Provided entries:
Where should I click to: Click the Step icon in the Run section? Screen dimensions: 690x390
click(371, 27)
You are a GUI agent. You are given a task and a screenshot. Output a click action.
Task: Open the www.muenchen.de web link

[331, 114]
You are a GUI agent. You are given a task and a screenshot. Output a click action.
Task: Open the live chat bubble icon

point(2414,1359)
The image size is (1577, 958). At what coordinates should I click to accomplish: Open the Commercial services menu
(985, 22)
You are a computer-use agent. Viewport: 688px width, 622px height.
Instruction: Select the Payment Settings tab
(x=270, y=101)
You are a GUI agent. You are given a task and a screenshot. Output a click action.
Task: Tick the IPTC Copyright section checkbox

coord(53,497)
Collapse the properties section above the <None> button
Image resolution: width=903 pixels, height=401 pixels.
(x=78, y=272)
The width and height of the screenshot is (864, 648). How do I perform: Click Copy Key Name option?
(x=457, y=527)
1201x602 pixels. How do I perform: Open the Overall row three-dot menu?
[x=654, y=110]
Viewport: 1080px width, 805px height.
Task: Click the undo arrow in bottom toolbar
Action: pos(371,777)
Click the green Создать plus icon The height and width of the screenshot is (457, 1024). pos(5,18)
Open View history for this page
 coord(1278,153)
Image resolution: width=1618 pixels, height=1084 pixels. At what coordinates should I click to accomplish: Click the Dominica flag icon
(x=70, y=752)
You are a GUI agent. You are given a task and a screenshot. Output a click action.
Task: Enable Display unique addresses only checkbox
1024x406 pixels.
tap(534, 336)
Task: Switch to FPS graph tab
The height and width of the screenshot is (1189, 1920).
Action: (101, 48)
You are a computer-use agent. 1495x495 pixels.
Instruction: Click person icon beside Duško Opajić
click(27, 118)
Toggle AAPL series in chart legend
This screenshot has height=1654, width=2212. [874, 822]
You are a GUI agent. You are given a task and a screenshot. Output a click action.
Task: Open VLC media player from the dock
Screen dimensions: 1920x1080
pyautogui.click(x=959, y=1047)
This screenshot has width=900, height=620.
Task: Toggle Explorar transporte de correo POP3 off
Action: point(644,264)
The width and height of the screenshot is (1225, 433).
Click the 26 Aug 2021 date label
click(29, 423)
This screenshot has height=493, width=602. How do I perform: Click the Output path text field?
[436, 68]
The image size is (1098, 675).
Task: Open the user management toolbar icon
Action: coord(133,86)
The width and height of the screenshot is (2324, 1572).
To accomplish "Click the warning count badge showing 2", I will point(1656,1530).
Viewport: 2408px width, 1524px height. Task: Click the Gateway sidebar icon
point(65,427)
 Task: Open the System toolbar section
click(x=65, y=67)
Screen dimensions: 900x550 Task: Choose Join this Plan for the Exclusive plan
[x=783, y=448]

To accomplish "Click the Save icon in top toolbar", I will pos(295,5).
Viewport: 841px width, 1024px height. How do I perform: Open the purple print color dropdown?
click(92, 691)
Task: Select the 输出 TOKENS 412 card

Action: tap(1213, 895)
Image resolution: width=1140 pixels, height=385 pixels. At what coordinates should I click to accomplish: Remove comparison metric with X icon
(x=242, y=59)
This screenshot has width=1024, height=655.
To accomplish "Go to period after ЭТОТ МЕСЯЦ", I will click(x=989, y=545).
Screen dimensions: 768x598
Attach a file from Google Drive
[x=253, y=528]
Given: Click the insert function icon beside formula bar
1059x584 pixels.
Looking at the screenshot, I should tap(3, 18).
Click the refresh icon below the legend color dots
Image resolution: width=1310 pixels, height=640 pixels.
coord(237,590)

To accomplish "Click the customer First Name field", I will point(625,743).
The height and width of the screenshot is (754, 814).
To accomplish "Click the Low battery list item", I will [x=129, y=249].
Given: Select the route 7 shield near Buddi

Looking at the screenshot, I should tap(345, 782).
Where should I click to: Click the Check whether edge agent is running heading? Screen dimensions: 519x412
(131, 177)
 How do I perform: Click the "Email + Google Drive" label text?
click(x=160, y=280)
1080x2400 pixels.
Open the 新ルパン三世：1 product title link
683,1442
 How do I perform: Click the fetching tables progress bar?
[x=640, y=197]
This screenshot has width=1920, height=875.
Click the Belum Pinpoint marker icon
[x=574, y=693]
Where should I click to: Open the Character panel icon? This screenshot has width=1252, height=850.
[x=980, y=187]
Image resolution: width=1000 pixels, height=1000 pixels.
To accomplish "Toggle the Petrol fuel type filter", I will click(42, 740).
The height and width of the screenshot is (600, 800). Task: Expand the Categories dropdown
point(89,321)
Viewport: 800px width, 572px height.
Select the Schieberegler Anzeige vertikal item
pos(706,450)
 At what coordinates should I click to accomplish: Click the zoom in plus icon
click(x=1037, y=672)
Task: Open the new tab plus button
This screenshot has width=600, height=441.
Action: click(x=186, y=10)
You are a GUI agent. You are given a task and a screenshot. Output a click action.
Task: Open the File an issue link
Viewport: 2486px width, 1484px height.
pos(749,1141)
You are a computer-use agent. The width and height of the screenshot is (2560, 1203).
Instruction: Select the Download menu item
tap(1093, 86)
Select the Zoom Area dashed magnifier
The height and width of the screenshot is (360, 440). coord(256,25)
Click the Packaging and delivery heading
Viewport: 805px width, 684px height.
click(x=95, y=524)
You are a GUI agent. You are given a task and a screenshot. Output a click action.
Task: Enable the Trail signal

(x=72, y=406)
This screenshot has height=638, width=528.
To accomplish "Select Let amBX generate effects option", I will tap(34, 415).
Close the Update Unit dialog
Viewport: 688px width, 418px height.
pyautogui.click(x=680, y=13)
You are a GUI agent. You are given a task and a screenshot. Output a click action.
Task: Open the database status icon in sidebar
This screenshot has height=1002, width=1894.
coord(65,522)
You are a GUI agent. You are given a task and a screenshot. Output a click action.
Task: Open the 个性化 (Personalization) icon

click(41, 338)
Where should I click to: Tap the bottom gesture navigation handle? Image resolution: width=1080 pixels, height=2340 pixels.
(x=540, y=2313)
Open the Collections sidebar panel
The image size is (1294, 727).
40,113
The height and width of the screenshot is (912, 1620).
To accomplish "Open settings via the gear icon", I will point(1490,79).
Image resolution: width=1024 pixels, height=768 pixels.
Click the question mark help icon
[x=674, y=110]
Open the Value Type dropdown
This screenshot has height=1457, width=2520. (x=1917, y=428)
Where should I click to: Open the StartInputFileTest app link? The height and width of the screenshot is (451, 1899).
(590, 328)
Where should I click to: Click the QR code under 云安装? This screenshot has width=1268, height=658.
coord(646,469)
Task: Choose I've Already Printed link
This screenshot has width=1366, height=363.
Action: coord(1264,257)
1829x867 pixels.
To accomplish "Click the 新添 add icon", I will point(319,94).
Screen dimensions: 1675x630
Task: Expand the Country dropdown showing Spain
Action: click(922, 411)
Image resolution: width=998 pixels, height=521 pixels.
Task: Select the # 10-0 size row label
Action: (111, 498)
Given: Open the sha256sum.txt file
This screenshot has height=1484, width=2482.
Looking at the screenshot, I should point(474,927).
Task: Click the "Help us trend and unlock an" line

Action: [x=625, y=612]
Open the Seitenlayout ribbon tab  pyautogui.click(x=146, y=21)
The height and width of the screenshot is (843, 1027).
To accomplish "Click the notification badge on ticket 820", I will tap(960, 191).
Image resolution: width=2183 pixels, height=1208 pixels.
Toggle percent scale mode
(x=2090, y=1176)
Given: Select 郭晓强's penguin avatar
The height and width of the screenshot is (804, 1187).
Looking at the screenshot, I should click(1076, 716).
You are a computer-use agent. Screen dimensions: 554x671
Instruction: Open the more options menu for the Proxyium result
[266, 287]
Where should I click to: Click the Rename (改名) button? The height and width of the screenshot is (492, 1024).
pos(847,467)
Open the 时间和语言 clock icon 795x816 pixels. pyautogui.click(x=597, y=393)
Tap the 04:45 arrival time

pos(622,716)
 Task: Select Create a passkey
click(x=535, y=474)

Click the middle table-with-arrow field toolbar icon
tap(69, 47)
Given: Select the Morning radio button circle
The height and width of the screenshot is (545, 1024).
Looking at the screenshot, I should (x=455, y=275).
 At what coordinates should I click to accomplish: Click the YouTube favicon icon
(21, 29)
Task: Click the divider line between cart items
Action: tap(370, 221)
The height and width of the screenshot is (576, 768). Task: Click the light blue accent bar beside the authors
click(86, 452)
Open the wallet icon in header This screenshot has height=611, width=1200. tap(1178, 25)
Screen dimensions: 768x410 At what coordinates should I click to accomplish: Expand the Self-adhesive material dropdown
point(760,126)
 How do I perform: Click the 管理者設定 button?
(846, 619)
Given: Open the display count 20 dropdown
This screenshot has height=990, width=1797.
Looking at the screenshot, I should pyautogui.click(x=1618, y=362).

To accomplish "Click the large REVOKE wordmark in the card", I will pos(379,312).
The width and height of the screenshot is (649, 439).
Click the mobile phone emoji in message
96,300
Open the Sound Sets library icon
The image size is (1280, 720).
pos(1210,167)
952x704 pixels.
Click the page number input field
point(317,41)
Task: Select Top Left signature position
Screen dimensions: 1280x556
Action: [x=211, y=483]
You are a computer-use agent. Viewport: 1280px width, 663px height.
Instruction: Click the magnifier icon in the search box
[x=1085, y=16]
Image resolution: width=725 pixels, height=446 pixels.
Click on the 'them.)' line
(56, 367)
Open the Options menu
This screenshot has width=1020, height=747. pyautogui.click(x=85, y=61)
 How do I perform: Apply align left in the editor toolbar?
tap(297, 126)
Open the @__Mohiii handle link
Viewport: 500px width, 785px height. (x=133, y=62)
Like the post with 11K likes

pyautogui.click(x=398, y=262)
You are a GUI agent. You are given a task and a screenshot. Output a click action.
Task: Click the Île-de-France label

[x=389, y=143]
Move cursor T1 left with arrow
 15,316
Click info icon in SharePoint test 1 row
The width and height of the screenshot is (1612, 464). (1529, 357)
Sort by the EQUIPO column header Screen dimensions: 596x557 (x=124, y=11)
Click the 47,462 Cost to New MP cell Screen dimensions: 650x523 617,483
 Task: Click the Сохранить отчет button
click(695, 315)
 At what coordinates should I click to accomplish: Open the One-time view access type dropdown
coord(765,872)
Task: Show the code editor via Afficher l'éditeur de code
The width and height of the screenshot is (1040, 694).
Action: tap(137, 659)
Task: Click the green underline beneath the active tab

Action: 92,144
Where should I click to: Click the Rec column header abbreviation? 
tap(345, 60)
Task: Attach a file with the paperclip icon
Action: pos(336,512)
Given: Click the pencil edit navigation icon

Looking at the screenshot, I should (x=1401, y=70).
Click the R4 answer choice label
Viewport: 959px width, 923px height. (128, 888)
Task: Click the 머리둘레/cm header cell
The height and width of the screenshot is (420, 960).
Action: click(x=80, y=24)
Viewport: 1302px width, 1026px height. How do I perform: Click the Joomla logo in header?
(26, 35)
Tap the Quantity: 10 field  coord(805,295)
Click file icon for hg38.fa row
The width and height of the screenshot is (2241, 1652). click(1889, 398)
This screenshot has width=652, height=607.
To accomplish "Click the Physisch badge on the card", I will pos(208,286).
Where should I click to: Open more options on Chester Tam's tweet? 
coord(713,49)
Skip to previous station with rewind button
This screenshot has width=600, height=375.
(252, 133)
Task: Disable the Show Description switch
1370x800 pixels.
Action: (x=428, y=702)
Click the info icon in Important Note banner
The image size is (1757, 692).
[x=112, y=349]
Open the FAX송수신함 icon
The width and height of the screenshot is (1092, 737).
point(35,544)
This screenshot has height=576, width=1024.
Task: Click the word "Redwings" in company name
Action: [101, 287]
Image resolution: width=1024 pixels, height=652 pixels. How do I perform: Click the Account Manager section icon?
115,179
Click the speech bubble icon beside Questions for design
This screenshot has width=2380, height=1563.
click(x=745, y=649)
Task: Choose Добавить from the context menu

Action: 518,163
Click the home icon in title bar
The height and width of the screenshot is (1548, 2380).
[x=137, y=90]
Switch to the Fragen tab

The task: Update the data from the line containing "The width and height of the screenshot is (1225, 433)." through the line containing "will [x=129, y=249]." by changing "Low battery" to "Critical battery". Give those lines back with nothing else altered.

Written answer:
The width and height of the screenshot is (1225, 433).
Click the 26 Aug 2021 date label
click(29, 423)
This screenshot has height=493, width=602. How do I perform: Click the Output path text field?
[436, 68]
The image size is (1098, 675).
Task: Open the user management toolbar icon
Action: coord(133,86)
The width and height of the screenshot is (2324, 1572).
To accomplish "Click the warning count badge showing 2", I will point(1656,1530).
Viewport: 2408px width, 1524px height. Task: Click the Gateway sidebar icon
point(65,427)
 Task: Open the System toolbar section
click(x=65, y=67)
Screen dimensions: 900x550 Task: Choose Join this Plan for the Exclusive plan
[x=783, y=448]

To accomplish "Click the Save icon in top toolbar", I will pos(295,5).
Viewport: 841px width, 1024px height. How do I perform: Open the purple print color dropdown?
click(92, 691)
Task: Select the 输出 TOKENS 412 card

Action: tap(1213, 895)
Image resolution: width=1140 pixels, height=385 pixels. At what coordinates should I click to accomplish: Remove comparison metric with X icon
(x=242, y=59)
This screenshot has width=1024, height=655.
To accomplish "Go to period after ЭТОТ МЕСЯЦ", I will click(x=989, y=545).
Screen dimensions: 768x598
Attach a file from Google Drive
[x=253, y=528]
Given: Click the insert function icon beside formula bar
1059x584 pixels.
Looking at the screenshot, I should tap(3, 18).
Click the refresh icon below the legend color dots
Image resolution: width=1310 pixels, height=640 pixels.
coord(237,590)

To accomplish "Click the customer First Name field", I will point(625,743).
The height and width of the screenshot is (754, 814).
To accomplish "Click the Critical battery list item", I will [x=129, y=249].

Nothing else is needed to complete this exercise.